La paix des livres est dans la vérité de ta vie
Silence des pensées qui préparent leurs ailes car il est mauvais que tu t‘agites dans ton esprit ou dans ton cœur. Silence du cœur, silence des sens silence des mots intérieurs, car il est bon que tu retrouves Dieu qui est silence dans l’éternel. (Citadelle)
Silence des pages du livre dans la paix recherchée car tu as besoin de méditer avant d’agir et de lentement prendre racine dans la vérité de ta vie. Car tu le disais Antoine dans Terre des Hommes : la vérité pour l’homme c’est ce qui fait de lui un homme
La paix n’est pas une absence de bruit mais un silence qui émerge dans la conscience de l’homme qui l’invite à naître puis à connaître. Vivre puis écrire, agir puis témoigner, voir puis exprimer et enfin confier à la poésie les mots de l’amour car l’amour seul disais-tu dans Pilote de Guerre reconnaît le visage à pétrir et c’est celui de la paix. L’intelligence ne vaut qu’au service de l’amour.

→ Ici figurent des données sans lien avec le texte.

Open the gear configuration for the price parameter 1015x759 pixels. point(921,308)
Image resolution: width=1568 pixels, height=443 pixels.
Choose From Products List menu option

N’écrivais-tu pas encore Antoine dans une lettre à l’inconnue que les contes de fées c’est la seule vérité de la vie. Et comme une profession de foi tu inscrivais dans tes carnets : je crois tellement à la vérité de la poésie.
Ta poésie est faite de silence, de tendresse et de lumière. Dans Vol de Nuit on voit trois étoiles dans un trou, on monte vers elle, ensuite on ne peut plus descendre, on reste là à mordre les étoiles. Mais toi Antoine, ta faim de lumière était telle que tu montas et c’était le 31 juillet 1944. Depuis tu es resté mordre les étoiles pour vivre ce que tu avais écrit et faire le lien entre le ciel et la terre, ton œuvre et ta vie.
Déjà en1924 dans une lettre à ta mère tu écrivais qu’il ne fallait pas se tromper de mots ni de sentiments. L’Homme tu le veux humain et non livresque. Et c’est pourquoi nous trouvons dans ta poésie, cette vérité qui est la paix des livres parce qu’en même temps qu’elle nous emporte, elle nous enracine et nous permet ce miracle de toucher le ciel en caressant la terre.